I've seen your face before.
E cá estou, aqui de novo. Sem exatamente ter um motivo pra escrever, nada além dos motivos de sempre. A vida não muda, no fundo é tudo sempre a mesma coisa, então apenas fatos extraordinários alterariam alguma coisa. E como esses não andam acontecendo...
Ainda encontro problemas em escrever quando não to me sentindo mal. Não quero apelar pra Layla agora, não acho que seja necessário. Tá, que seja.

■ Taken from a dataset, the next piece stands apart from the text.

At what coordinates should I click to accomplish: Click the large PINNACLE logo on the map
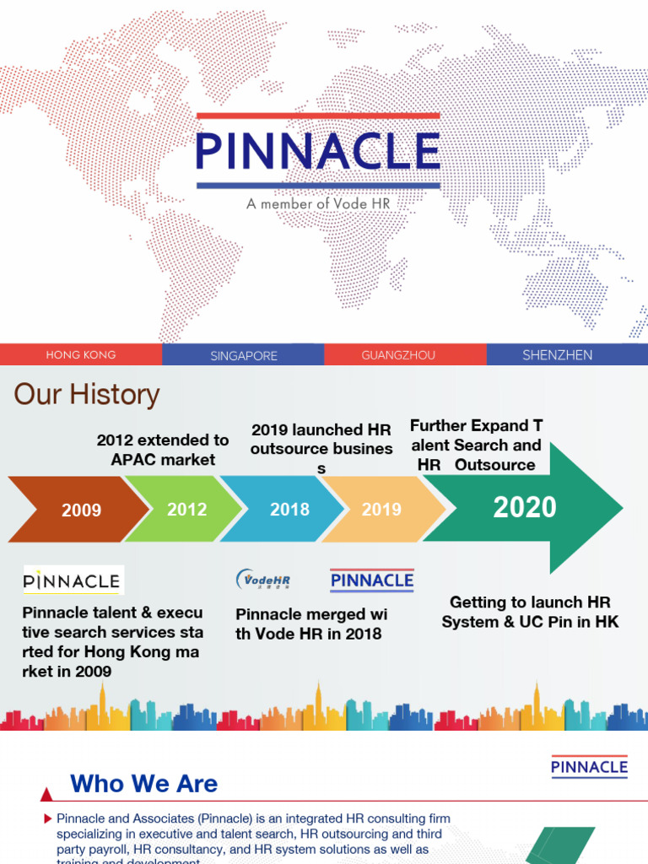(318, 152)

Sabe o Dia da Marmota? Não o filme, que é bem bom, mas a ideia da coisa? Aquele dia que se repete pra sempre até que tu consiga mudar alguma coisa que deva ser mudada pra poder avançar e seguir vivendo a vida? Pois é, minha vida vem sendo uma Vida de Marmota. Entrei na rotina, nada de diferente acontece. Acordo, vou pra aula, vou pro trabalho, volto pra casa. Durmo, acordo, vou pra aula, vou pro trabalho e volto pra casa. De vez em quando saio pra alguma festa, que é exatamente como a festa da semana anterior foi e vai ser absolutamente igual à festa da semana seguinte. É como se fosse um eterno dia que dura uma semana e se repete, e pra um hiperativo (ou até mesmo pra uma pessoa normal) isso é uma merda. Preciso de mudanças, preciso de novidades pra me manter entretido seja lá com o que for. Procuro pensar que isso talvez tenha sido o motivo pelo qual eu tenha terminado o namoro e não consiga manter nenhum relacionamento por mais tempo (embora eu tenha plena certeza de que não seja essa a razão). Nem é pela questão de não conseguir ser fiel, não conseguir ser adepto da monogamia. Não é esse o meu problema, já que uma vez que tu é traído e sente a dor que isso causa, tu promete a si mesmo nunca trair ninguém.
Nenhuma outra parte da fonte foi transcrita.